Exercise brief
Return only what lies between the first line of the entries and the line containing "This screenshot has width=800, height=409.", both lines included.

[Records from a dataset]
━━━━━━━━

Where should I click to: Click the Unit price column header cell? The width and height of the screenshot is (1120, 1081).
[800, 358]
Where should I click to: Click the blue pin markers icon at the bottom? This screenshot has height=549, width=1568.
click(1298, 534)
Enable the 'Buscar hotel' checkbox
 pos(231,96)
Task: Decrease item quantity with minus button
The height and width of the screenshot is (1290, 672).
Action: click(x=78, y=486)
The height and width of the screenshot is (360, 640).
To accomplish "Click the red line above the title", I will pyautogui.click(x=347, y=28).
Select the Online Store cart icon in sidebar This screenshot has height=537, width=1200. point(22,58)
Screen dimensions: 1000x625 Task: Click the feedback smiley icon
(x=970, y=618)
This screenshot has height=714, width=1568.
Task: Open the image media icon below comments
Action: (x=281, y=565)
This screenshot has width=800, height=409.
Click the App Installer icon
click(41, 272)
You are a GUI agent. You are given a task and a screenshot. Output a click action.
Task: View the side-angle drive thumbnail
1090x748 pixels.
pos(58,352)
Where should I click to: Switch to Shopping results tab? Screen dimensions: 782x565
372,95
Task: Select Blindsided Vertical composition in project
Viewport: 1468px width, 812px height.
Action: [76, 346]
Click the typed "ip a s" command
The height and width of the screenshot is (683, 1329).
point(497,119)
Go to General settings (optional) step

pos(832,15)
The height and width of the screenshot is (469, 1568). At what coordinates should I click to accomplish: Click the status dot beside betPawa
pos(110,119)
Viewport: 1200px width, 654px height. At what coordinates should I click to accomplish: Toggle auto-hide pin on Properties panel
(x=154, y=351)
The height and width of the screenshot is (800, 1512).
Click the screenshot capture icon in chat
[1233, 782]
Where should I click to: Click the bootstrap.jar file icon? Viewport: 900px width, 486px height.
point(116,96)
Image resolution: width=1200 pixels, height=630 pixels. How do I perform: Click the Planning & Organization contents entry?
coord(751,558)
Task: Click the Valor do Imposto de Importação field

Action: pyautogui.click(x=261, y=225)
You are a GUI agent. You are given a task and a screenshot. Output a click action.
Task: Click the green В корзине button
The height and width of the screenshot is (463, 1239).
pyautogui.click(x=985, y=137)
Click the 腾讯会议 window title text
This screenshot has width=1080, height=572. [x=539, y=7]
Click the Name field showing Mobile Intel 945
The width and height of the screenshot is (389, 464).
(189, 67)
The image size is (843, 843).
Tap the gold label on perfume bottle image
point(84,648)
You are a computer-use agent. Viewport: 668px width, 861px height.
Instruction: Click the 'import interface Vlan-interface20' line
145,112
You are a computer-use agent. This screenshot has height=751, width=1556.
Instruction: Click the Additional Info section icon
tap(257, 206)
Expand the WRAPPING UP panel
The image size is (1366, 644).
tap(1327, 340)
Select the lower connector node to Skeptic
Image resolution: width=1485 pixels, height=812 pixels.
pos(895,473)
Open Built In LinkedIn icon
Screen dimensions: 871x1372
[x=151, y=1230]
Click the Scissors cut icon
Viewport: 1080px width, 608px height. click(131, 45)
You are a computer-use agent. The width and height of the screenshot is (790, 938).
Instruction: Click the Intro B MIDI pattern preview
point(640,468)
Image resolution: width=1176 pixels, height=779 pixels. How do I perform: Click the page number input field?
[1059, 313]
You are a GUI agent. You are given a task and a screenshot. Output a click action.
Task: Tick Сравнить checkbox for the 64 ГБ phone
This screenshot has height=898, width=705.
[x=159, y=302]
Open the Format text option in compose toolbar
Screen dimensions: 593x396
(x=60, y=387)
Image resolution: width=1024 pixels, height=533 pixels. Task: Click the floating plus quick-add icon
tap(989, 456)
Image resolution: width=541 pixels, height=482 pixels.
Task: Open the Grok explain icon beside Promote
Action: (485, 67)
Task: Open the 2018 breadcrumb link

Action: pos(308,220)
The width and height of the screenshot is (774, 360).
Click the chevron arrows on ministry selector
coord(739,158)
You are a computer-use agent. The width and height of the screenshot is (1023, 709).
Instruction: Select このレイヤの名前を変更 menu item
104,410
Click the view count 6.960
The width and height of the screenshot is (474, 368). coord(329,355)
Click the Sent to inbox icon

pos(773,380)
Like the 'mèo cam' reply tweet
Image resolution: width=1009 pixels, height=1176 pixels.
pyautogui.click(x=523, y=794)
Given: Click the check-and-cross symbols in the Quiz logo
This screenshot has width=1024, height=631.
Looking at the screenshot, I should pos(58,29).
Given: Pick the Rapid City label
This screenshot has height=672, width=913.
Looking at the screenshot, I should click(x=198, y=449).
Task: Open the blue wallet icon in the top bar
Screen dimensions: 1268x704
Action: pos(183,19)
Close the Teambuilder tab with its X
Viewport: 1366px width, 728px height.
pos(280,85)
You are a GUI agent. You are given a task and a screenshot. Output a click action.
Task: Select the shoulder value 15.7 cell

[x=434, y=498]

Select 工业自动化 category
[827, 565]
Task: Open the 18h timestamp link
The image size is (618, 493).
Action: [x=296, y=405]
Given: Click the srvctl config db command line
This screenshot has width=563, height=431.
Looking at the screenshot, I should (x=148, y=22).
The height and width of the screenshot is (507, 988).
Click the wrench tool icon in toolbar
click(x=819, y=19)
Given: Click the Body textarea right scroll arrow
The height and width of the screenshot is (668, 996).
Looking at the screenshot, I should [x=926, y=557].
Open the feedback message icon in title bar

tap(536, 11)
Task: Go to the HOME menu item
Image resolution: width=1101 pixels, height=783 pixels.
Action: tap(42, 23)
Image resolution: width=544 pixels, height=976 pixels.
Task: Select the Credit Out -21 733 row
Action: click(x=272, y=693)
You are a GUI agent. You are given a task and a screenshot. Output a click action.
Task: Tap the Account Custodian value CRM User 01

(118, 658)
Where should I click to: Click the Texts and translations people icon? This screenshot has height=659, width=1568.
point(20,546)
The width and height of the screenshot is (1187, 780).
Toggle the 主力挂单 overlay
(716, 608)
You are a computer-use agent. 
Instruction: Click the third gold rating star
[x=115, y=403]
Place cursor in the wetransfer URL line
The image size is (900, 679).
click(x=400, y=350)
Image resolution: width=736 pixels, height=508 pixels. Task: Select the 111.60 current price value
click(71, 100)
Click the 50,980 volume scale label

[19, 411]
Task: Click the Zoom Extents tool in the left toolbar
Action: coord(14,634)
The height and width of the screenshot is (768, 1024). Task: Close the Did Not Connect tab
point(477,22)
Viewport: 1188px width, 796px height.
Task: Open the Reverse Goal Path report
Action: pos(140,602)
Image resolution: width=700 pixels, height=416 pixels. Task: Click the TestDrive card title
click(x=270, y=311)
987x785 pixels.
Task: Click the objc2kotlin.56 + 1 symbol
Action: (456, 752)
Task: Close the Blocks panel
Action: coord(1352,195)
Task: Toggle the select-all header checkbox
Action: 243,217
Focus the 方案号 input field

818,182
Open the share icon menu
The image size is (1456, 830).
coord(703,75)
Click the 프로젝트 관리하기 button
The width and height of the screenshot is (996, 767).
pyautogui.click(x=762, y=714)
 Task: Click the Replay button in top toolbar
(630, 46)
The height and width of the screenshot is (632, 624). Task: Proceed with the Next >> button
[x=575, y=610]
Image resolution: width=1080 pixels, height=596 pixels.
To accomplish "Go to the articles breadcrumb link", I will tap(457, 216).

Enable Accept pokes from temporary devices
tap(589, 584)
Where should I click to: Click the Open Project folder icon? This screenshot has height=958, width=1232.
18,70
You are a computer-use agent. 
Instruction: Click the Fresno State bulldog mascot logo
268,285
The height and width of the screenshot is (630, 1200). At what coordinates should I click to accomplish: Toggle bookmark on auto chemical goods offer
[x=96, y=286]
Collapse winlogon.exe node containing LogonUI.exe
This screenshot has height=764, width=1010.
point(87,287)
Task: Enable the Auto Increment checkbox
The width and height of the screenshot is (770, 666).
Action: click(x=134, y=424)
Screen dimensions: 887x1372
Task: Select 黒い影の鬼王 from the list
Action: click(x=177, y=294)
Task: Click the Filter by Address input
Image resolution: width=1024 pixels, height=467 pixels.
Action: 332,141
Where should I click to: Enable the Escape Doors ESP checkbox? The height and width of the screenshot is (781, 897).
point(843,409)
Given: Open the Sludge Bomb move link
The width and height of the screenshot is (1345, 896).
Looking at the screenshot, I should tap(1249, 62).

━━━━━━━━

Answer
Where should I click to: Click the Unit price column header cell? The width and height of the screenshot is (1120, 1081).
[800, 358]
Where should I click to: Click the blue pin markers icon at the bottom? This screenshot has height=549, width=1568.
click(1298, 534)
Enable the 'Buscar hotel' checkbox
 pos(231,96)
Task: Decrease item quantity with minus button
The height and width of the screenshot is (1290, 672).
Action: click(x=78, y=486)
The height and width of the screenshot is (360, 640).
To accomplish "Click the red line above the title", I will pyautogui.click(x=347, y=28).
Select the Online Store cart icon in sidebar This screenshot has height=537, width=1200. point(22,58)
Screen dimensions: 1000x625 Task: Click the feedback smiley icon
(x=970, y=618)
This screenshot has height=714, width=1568.
Task: Open the image media icon below comments
Action: (x=281, y=565)
This screenshot has width=800, height=409.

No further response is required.